• Goal of the exercise: Copy out all of the records below word for word, with every line unchanged.

• Records supplied:

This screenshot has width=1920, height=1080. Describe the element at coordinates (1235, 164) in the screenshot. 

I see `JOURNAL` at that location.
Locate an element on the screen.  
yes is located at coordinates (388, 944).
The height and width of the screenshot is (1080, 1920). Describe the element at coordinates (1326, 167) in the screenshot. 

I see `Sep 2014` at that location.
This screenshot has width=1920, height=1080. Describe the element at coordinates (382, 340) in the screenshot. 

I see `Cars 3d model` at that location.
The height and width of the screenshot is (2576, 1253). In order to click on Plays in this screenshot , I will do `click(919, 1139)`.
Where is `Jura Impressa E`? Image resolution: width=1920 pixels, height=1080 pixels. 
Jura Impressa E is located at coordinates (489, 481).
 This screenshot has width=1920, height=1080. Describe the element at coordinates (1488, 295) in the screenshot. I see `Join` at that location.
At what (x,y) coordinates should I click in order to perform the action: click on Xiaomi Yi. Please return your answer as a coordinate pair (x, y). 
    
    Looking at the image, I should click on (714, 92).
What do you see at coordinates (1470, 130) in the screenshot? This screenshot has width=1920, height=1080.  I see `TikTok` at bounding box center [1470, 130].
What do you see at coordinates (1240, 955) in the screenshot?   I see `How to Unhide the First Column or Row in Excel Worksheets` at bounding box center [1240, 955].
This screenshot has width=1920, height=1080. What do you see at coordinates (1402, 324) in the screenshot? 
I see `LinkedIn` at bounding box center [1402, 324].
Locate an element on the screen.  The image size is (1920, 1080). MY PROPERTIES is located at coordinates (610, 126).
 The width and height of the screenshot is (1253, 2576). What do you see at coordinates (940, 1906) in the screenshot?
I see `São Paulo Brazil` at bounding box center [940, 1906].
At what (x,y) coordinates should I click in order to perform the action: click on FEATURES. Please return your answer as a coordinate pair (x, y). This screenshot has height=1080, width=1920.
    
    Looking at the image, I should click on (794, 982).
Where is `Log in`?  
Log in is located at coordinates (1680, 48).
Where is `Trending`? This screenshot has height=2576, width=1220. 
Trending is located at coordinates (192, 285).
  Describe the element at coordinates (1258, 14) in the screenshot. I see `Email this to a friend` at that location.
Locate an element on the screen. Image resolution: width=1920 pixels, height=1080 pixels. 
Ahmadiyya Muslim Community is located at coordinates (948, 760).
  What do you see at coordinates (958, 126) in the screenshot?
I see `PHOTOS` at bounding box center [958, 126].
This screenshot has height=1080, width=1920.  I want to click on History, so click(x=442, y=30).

• Exercise output:
This screenshot has width=1920, height=1080. Describe the element at coordinates (1235, 164) in the screenshot. 

I see `JOURNAL` at that location.
Locate an element on the screen.  
yes is located at coordinates (388, 944).
The height and width of the screenshot is (1080, 1920). Describe the element at coordinates (1326, 167) in the screenshot. 

I see `Sep 2014` at that location.
This screenshot has width=1920, height=1080. Describe the element at coordinates (382, 340) in the screenshot. 

I see `Cars 3d model` at that location.
The height and width of the screenshot is (2576, 1253). In order to click on Plays in this screenshot , I will do `click(919, 1139)`.
Where is `Jura Impressa E`? Image resolution: width=1920 pixels, height=1080 pixels. 
Jura Impressa E is located at coordinates (489, 481).
 This screenshot has width=1920, height=1080. Describe the element at coordinates (1488, 295) in the screenshot. I see `Join` at that location.
At what (x,y) coordinates should I click in order to perform the action: click on Xiaomi Yi. Please return your answer as a coordinate pair (x, y). 
    
    Looking at the image, I should click on (714, 92).
What do you see at coordinates (1470, 130) in the screenshot? This screenshot has width=1920, height=1080.  I see `TikTok` at bounding box center [1470, 130].
What do you see at coordinates (1240, 955) in the screenshot?   I see `How to Unhide the First Column or Row in Excel Worksheets` at bounding box center [1240, 955].
This screenshot has width=1920, height=1080. What do you see at coordinates (1402, 324) in the screenshot? 
I see `LinkedIn` at bounding box center [1402, 324].
Locate an element on the screen.  The image size is (1920, 1080). MY PROPERTIES is located at coordinates (610, 126).
 The width and height of the screenshot is (1253, 2576). What do you see at coordinates (940, 1906) in the screenshot?
I see `São Paulo Brazil` at bounding box center [940, 1906].
At what (x,y) coordinates should I click in order to perform the action: click on FEATURES. Please return your answer as a coordinate pair (x, y). This screenshot has height=1080, width=1920.
    
    Looking at the image, I should click on (794, 982).
Where is `Log in`?  
Log in is located at coordinates (1680, 48).
Where is `Trending`? This screenshot has height=2576, width=1220. 
Trending is located at coordinates (192, 285).
  Describe the element at coordinates (1258, 14) in the screenshot. I see `Email this to a friend` at that location.
Locate an element on the screen. Image resolution: width=1920 pixels, height=1080 pixels. 
Ahmadiyya Muslim Community is located at coordinates (948, 760).
  What do you see at coordinates (958, 126) in the screenshot?
I see `PHOTOS` at bounding box center [958, 126].
This screenshot has height=1080, width=1920.  I want to click on History, so click(x=442, y=30).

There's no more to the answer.